EXERCISE INPUT.
========

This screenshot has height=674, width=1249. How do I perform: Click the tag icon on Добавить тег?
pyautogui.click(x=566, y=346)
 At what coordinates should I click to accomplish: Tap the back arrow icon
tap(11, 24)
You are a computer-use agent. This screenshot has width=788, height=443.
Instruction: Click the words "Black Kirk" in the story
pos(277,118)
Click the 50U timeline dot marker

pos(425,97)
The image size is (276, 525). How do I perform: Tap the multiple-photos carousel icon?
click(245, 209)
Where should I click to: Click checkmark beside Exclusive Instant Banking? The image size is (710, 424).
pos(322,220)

========

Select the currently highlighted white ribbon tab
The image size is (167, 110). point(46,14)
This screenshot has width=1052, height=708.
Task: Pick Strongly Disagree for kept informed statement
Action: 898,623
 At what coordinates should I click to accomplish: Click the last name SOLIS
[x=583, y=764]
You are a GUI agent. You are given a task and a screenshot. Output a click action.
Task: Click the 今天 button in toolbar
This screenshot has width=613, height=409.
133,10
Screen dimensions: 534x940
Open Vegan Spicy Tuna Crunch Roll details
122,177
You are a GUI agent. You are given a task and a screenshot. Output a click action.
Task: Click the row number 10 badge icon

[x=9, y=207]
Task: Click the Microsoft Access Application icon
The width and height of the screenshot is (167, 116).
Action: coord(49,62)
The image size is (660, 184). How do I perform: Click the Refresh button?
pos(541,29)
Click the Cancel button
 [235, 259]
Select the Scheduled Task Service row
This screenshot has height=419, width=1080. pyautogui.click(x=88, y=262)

========

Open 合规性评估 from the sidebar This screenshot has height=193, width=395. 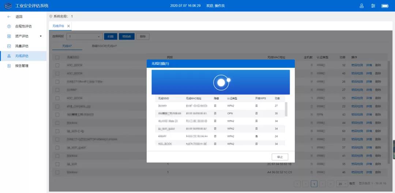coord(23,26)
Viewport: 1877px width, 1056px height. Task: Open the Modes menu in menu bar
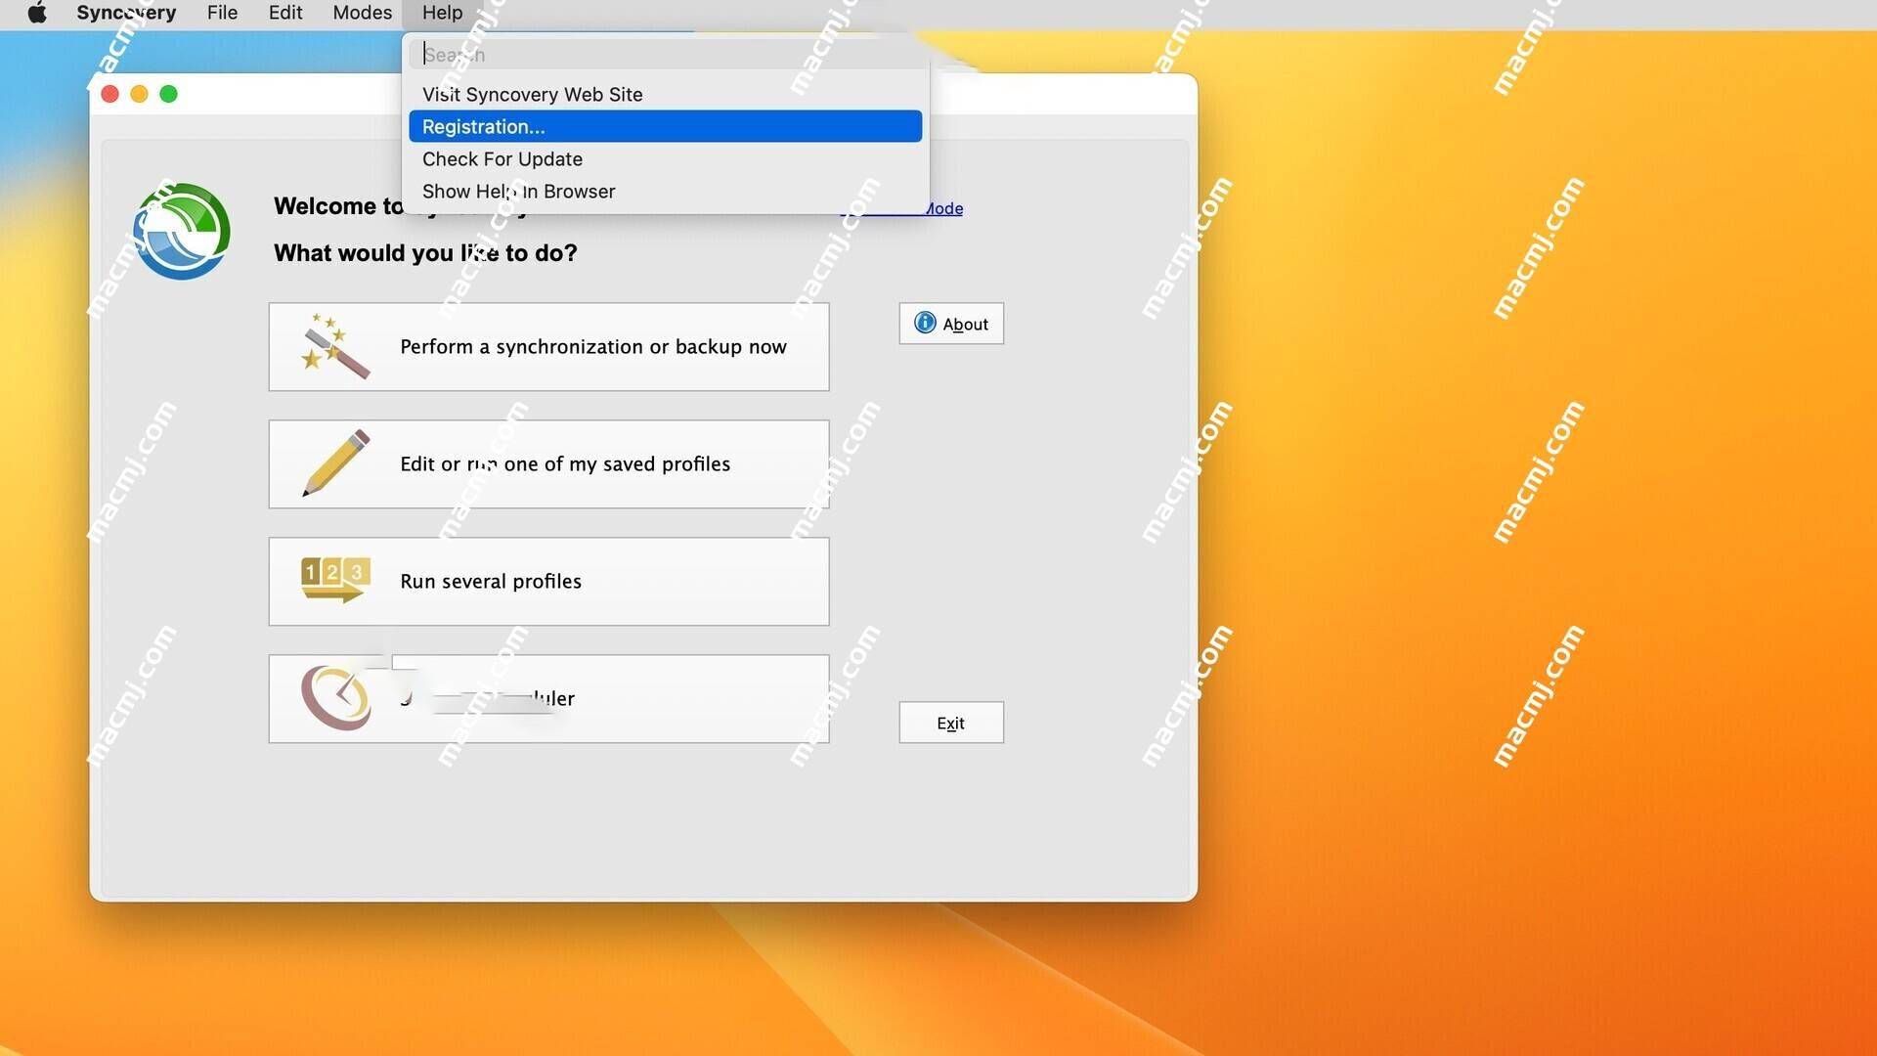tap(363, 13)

========

EXERCISE.
Your reply is to repeat, unchanged, the lines above running from the one with "This screenshot has height=674, width=1249." up to and including the one with "You are a computer-use".

WRITTEN ANSWER.
This screenshot has height=674, width=1249. How do I perform: Click the tag icon on Добавить тег?
pyautogui.click(x=566, y=346)
 At what coordinates should I click to accomplish: Tap the back arrow icon
tap(11, 24)
You are a computer-use agent. This screenshot has width=788, height=443.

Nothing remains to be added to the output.